● Your goal
Begin with the first line below and retype each line exactly through the line containing "The width and". Any pictures are to be left out.

● Material for the task
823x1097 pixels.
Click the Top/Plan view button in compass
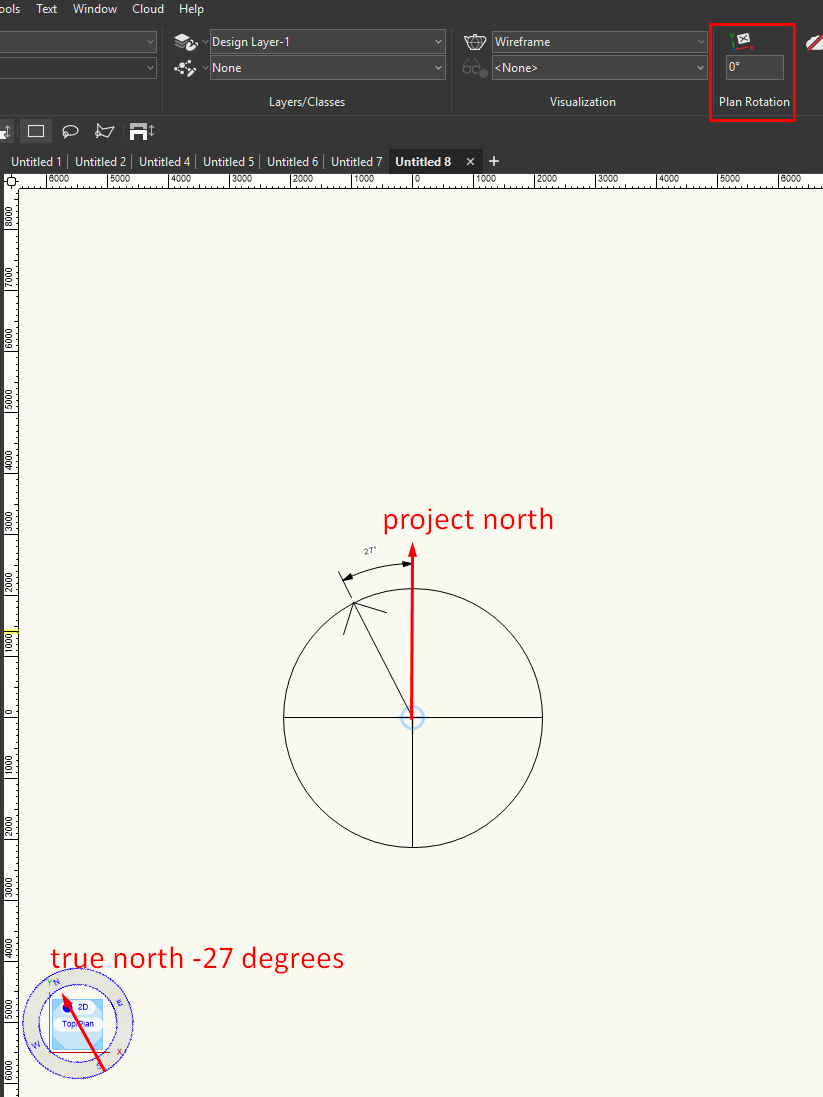point(77,1024)
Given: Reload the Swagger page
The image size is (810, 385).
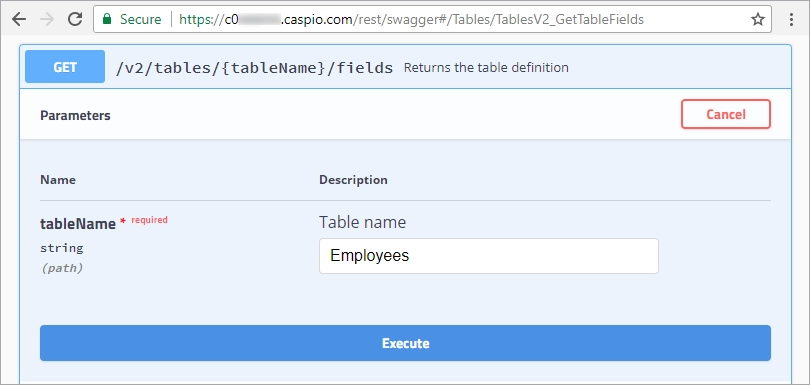Looking at the screenshot, I should click(75, 20).
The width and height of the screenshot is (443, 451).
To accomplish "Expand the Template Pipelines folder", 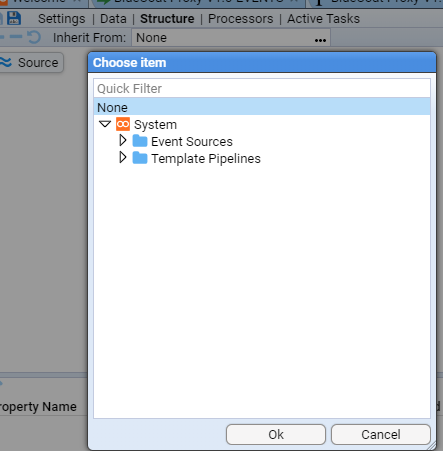I will pyautogui.click(x=123, y=157).

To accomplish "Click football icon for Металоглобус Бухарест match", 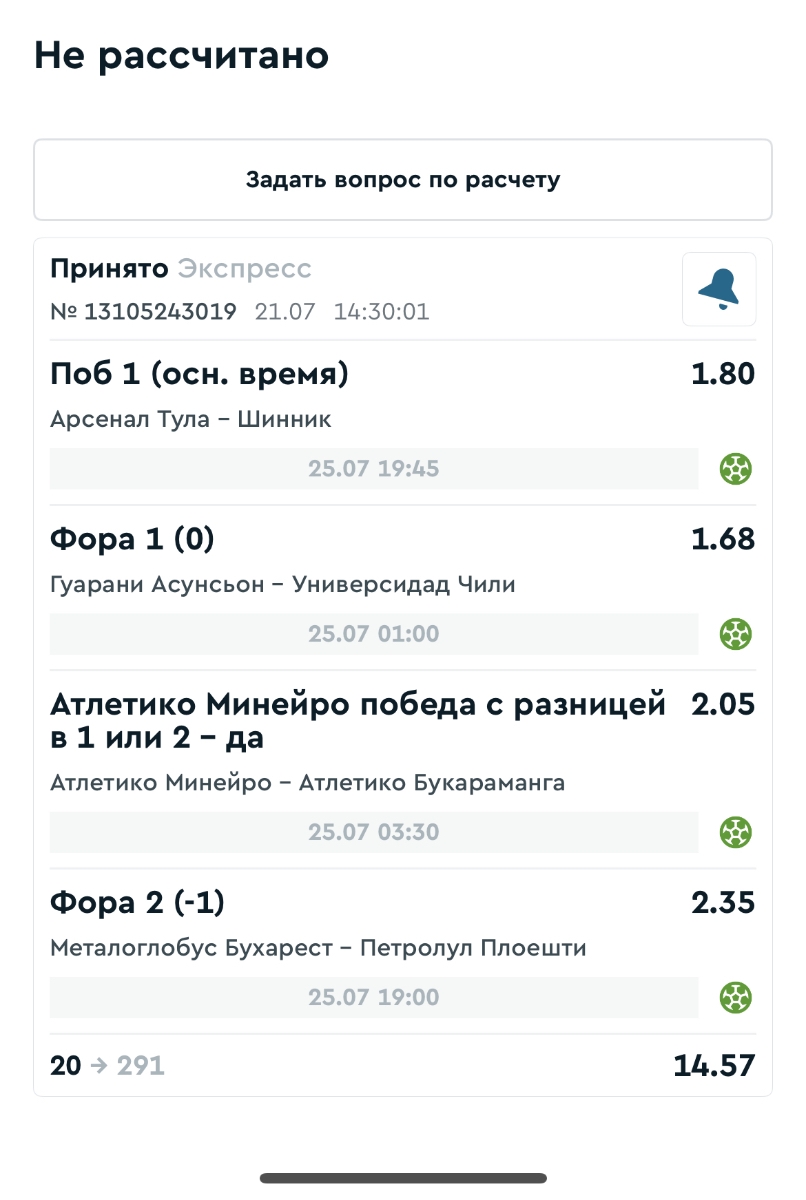I will tap(736, 997).
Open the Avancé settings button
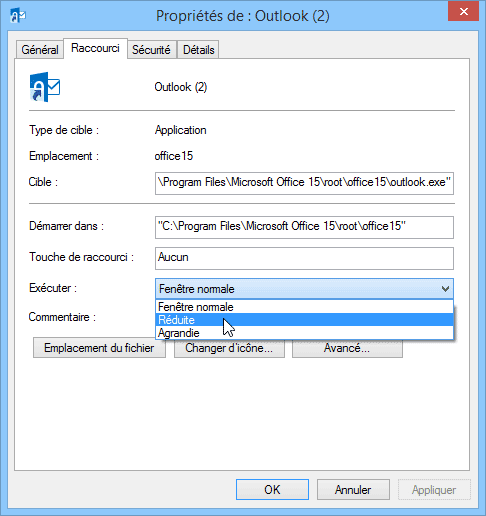This screenshot has height=516, width=486. click(x=347, y=348)
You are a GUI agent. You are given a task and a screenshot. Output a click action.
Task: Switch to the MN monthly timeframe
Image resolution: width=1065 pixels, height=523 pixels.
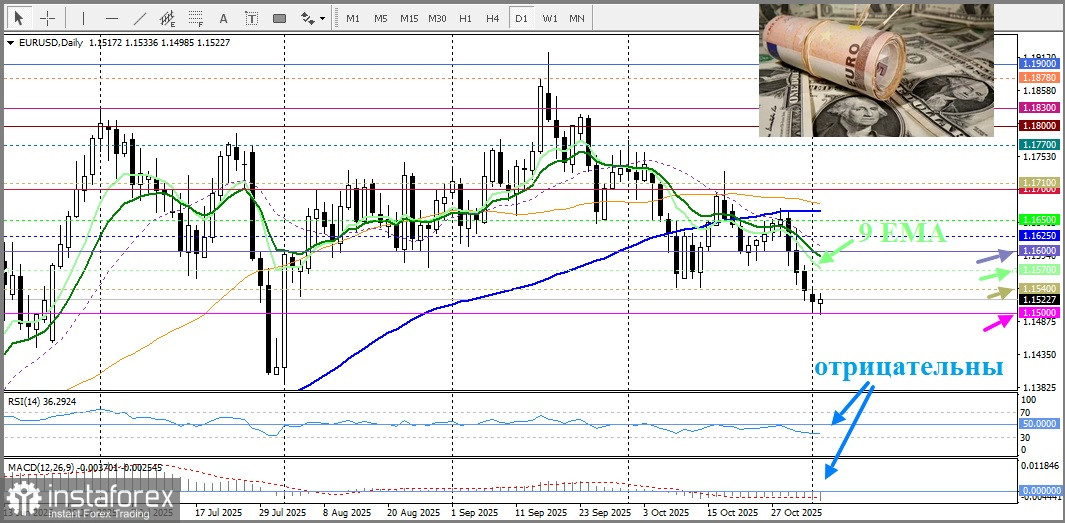coord(577,18)
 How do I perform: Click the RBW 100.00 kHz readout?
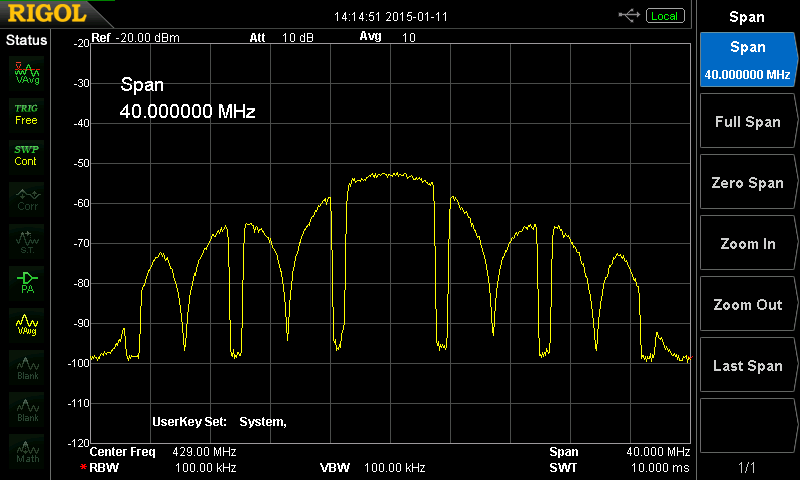(x=162, y=467)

● Task answer
823x1097 pixels.
Click the Top/Plan view button in compass
point(77,1024)
Given: Reload the Swagger page
The image size is (810, 385).
Looking at the screenshot, I should click(75, 20).
The width and height of the screenshot is (443, 451).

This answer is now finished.